Excerpted data: Begin

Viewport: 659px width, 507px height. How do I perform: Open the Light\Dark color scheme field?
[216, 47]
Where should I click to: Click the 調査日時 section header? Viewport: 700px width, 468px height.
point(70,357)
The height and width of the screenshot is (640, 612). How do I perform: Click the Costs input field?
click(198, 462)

Excerpted data: End
Excerpted data: Begin

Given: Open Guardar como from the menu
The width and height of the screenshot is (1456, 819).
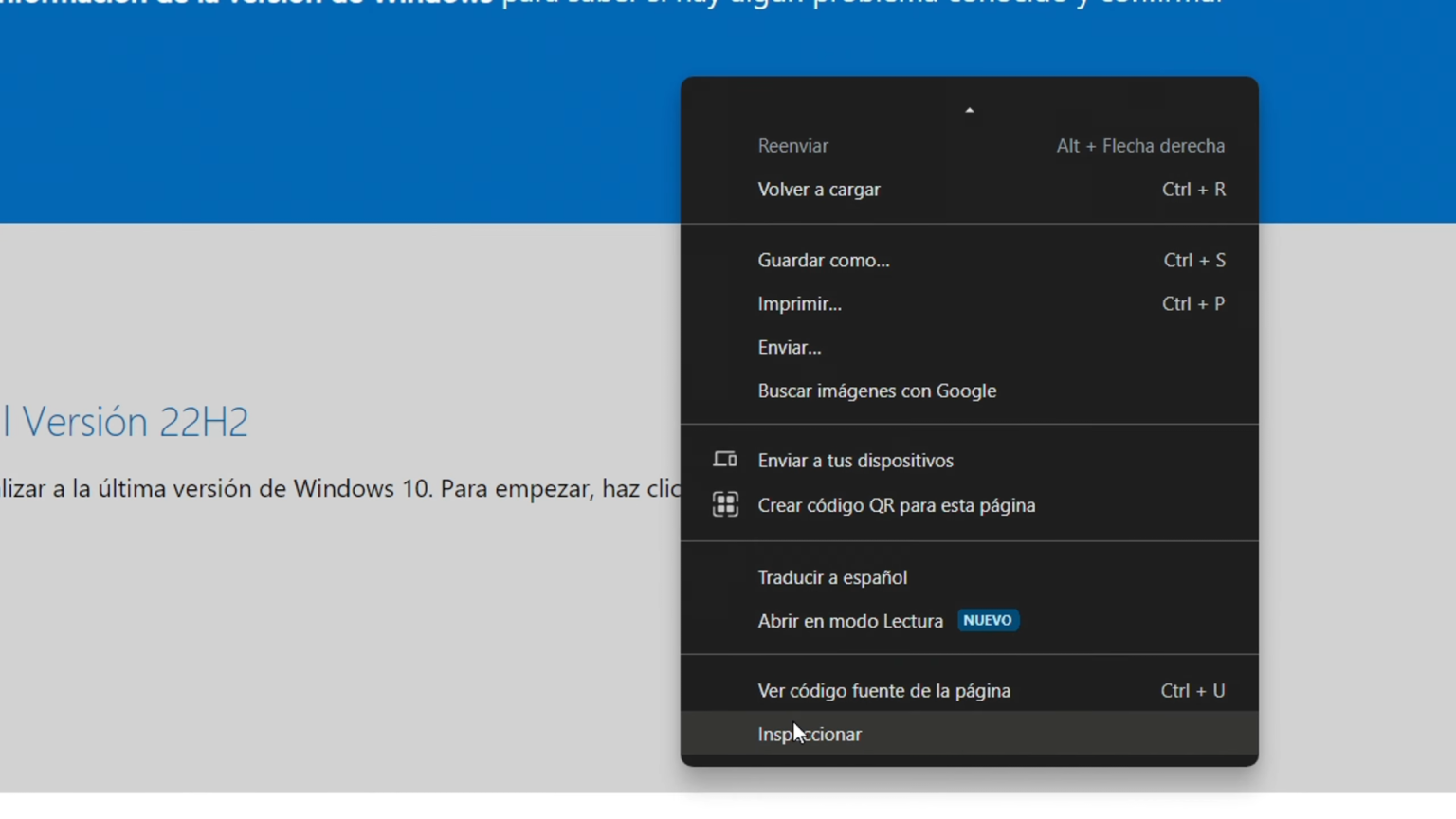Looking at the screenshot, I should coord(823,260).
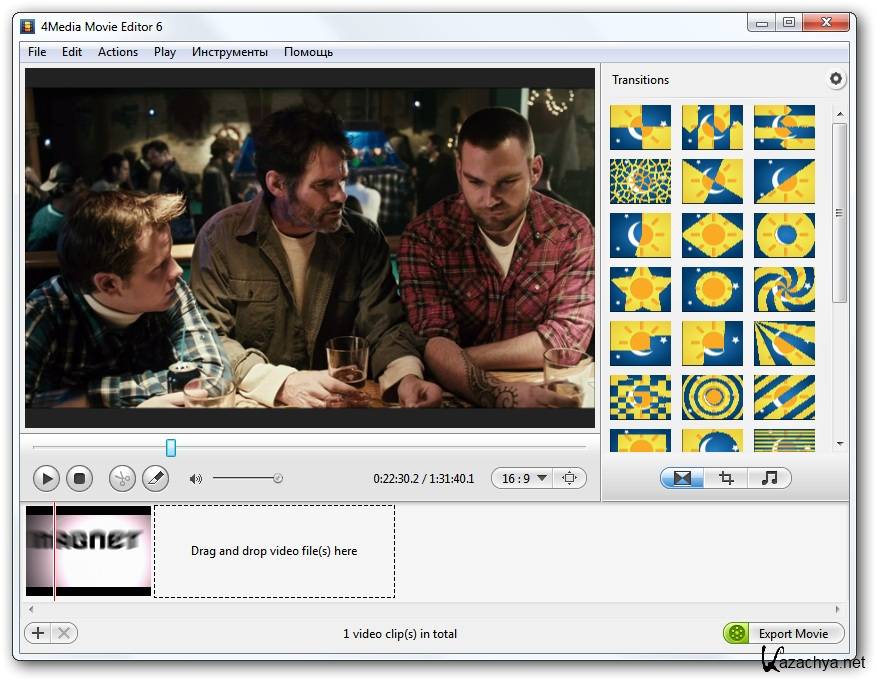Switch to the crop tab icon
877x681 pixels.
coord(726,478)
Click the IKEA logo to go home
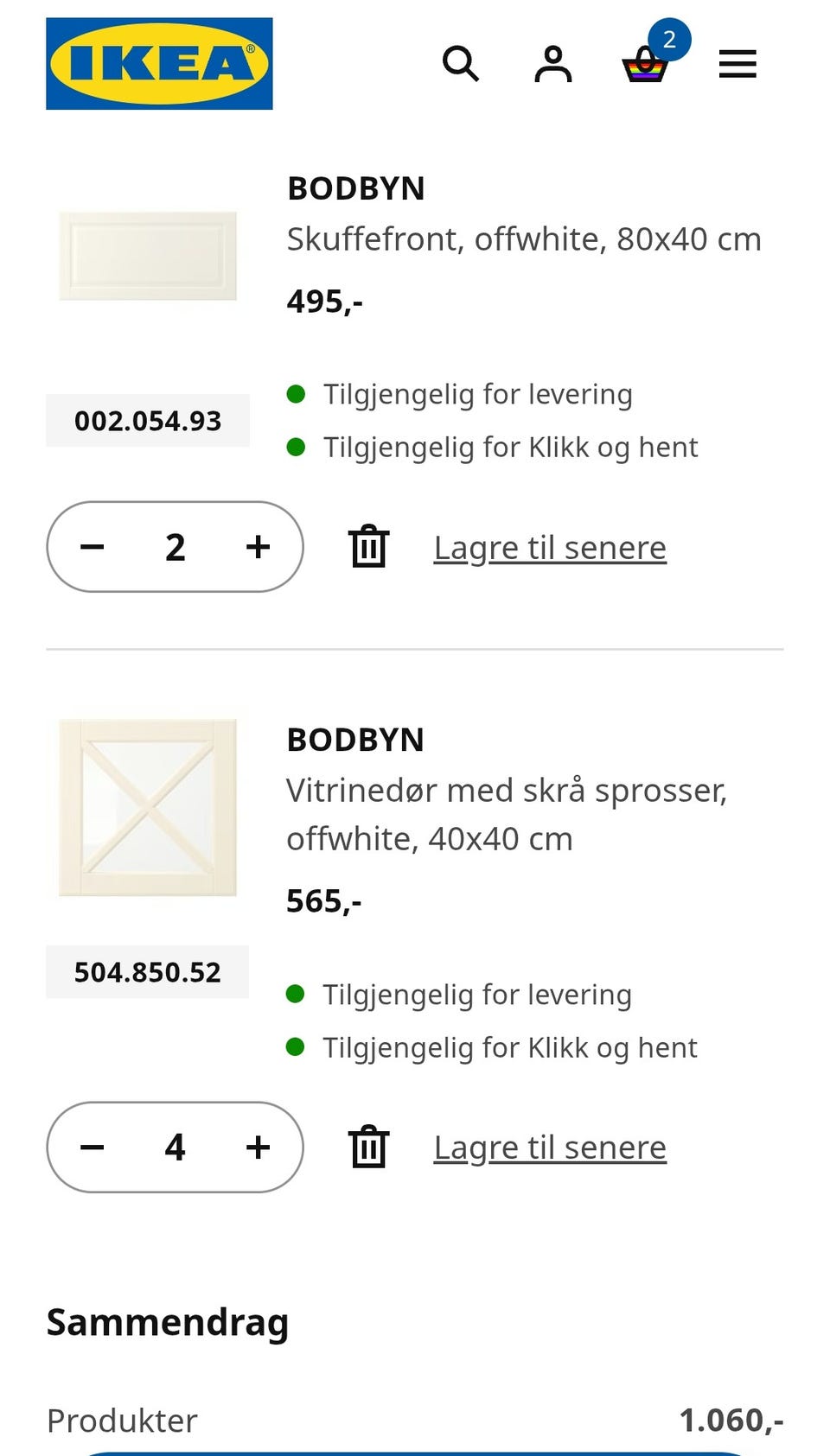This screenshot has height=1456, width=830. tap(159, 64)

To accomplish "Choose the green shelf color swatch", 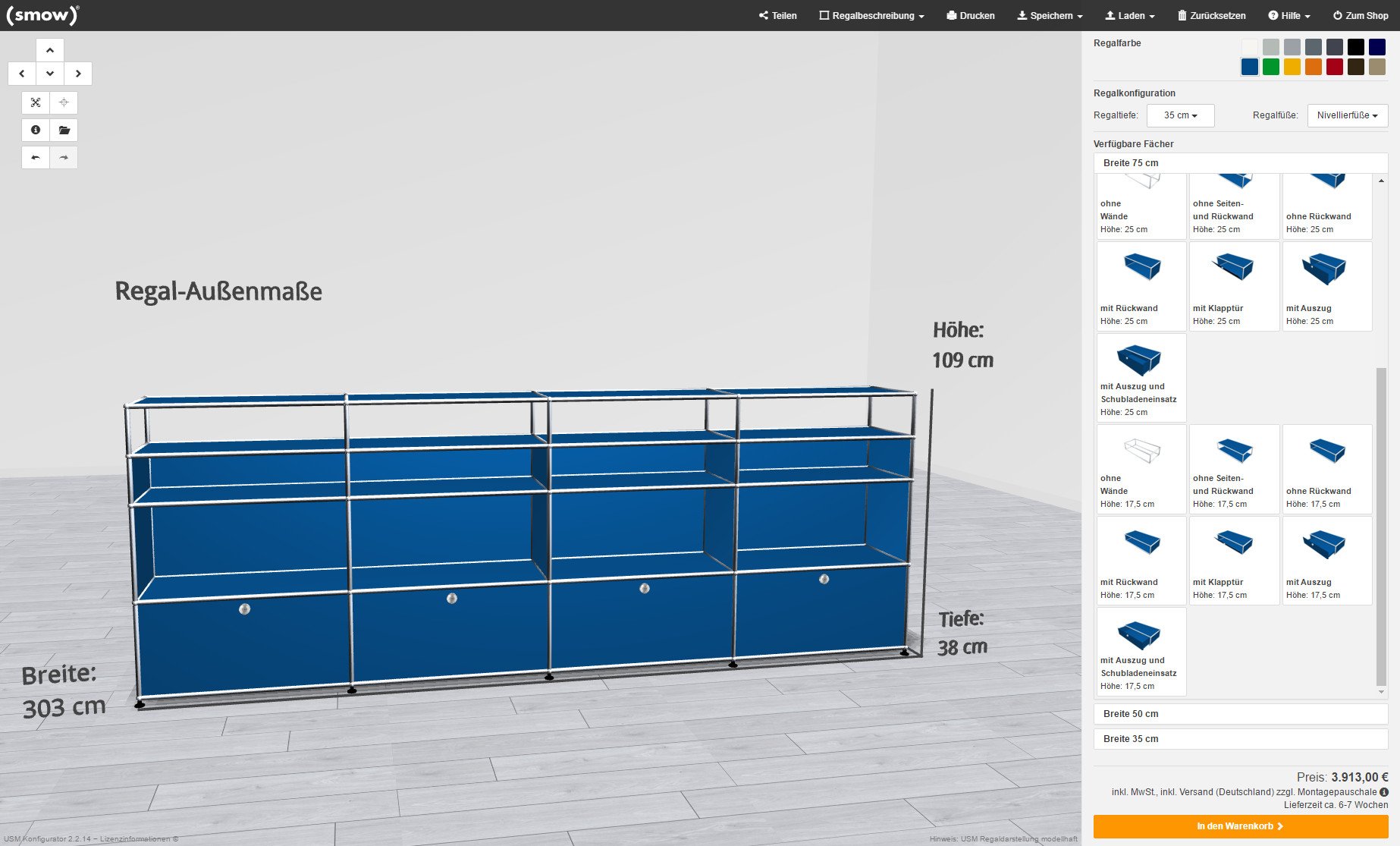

Excerpted data: End

What to work on: Set down word for word the lines above from the one with "The width and" up to and including the one with "the green shelf". Omit every picture.

Task output:
The width and height of the screenshot is (1456, 819).
Looking at the screenshot, I should coord(823,260).
Switch to the crop tab icon
877x681 pixels.
coord(726,478)
Click the IKEA logo to go home
This screenshot has height=1456, width=830. tap(159, 64)

To accomplish "Choose the green shelf color swatch", 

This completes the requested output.